Just before christmas I decided I will spend the “immense” amount of 40 EUR for a graphic card for a system which was without one. The system is supposed to replace my dying home-server. I already moved everything, except my Desktop-in-a-Jail (actually it is my home-cinema-jail).
The old system had a Radeon 9200SE, and it was enough for what I used it for. Now… for a few bucks you can get a lot more horsepower today. After looking around a little bit I decided to buy a NVidia card. I made this decision because it looks like I can get better driver support for it. So I got a GeForce GT 520 with 1 GB of RAM (I doubt I will be able to use that much RAM) and without a fan.
With the Radeon 9200SE I was not able to get the 3D stuff activated (at least in the jail, I did not try without), Xorg complains about a missing agpgart module but I have AGP in the kernel (no /dev/agpgart outside the jail). I did not spend time to investigate this, as the main purpose — playing movies — worked.

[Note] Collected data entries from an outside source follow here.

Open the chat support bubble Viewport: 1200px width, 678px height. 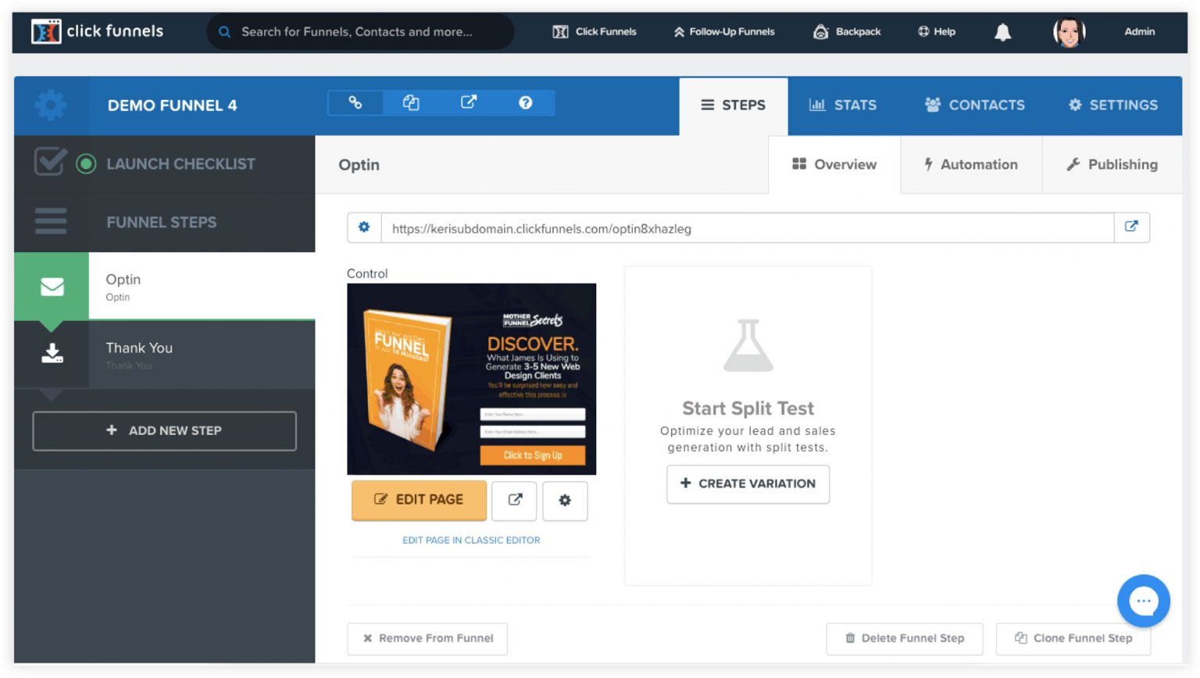tap(1144, 601)
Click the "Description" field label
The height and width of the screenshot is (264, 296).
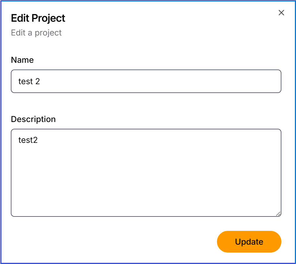(33, 119)
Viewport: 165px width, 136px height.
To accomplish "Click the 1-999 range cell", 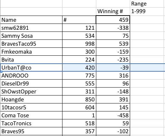I will click(x=147, y=11).
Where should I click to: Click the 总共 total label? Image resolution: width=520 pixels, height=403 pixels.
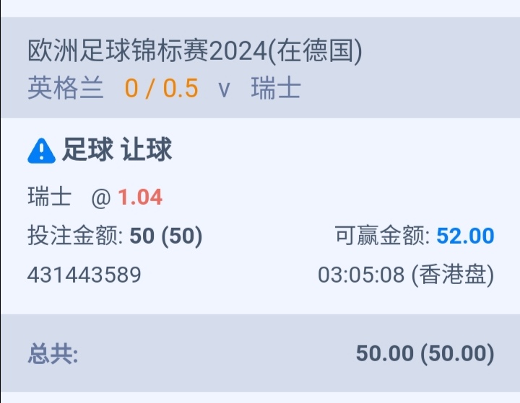[x=53, y=353]
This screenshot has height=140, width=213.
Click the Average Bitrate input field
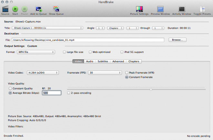click(x=52, y=93)
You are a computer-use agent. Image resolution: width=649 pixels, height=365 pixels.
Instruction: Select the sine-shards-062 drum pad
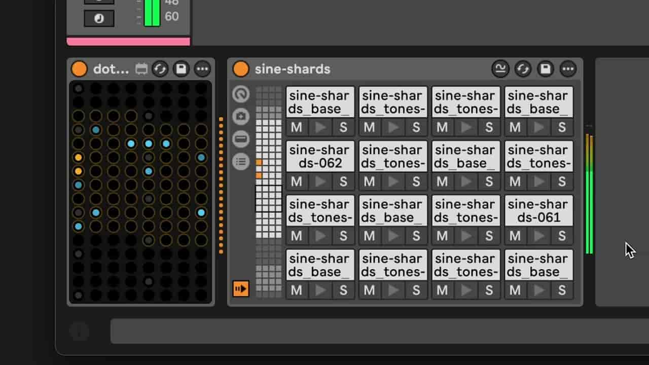pos(319,156)

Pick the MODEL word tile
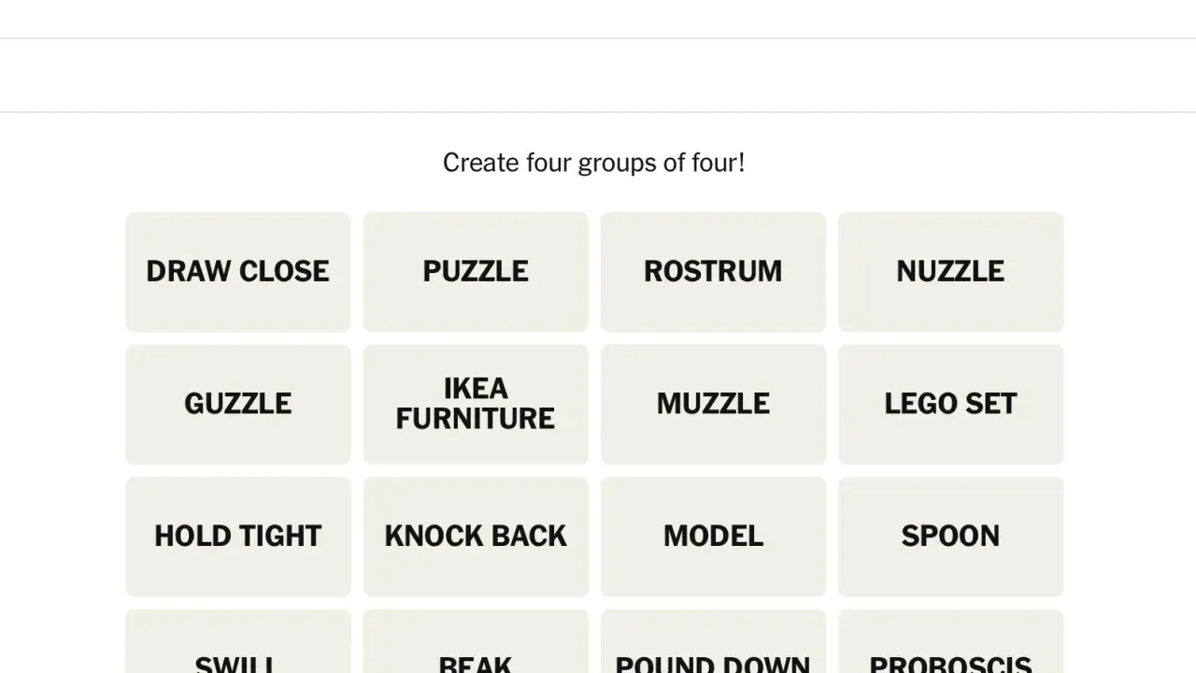tap(713, 537)
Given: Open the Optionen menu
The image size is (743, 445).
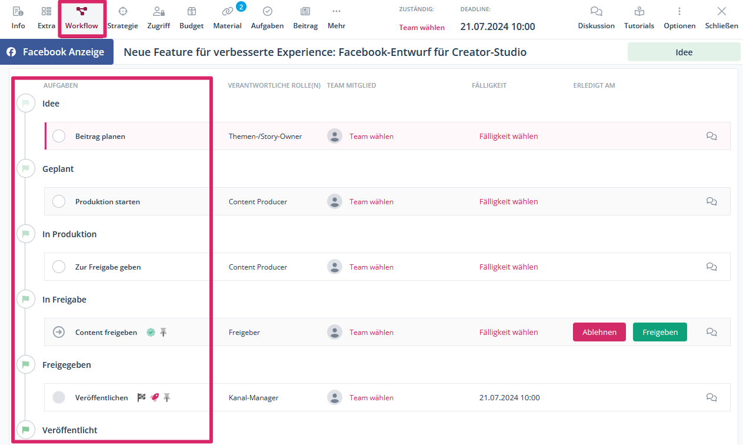Looking at the screenshot, I should click(679, 18).
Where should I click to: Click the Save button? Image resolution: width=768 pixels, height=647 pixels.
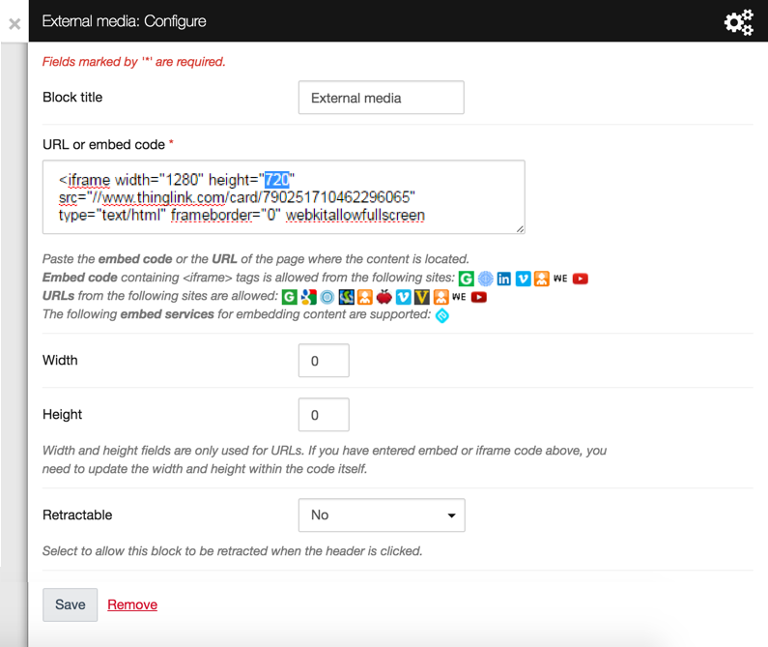point(70,604)
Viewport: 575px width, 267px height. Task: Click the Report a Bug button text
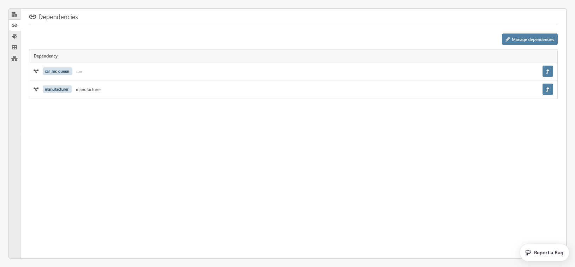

Now with the NVidia card I decided to give the 3D part a try again.
After adding the NVidia device entries to the jail, and a little bit of fighting with the Xorg-HAL interaction, I got a working desktop. The biggest problem to verify that 3D is working was, that I did not had xdriinfo installed. After installing it, I noticed that it does not work with the NVidia driver.
Next stop nvidia-settings: runs great, displays a nice FreeBSD+NVidia logo, and … tells me that OpenGL is configured. Hmmm… OK, but I want to see it!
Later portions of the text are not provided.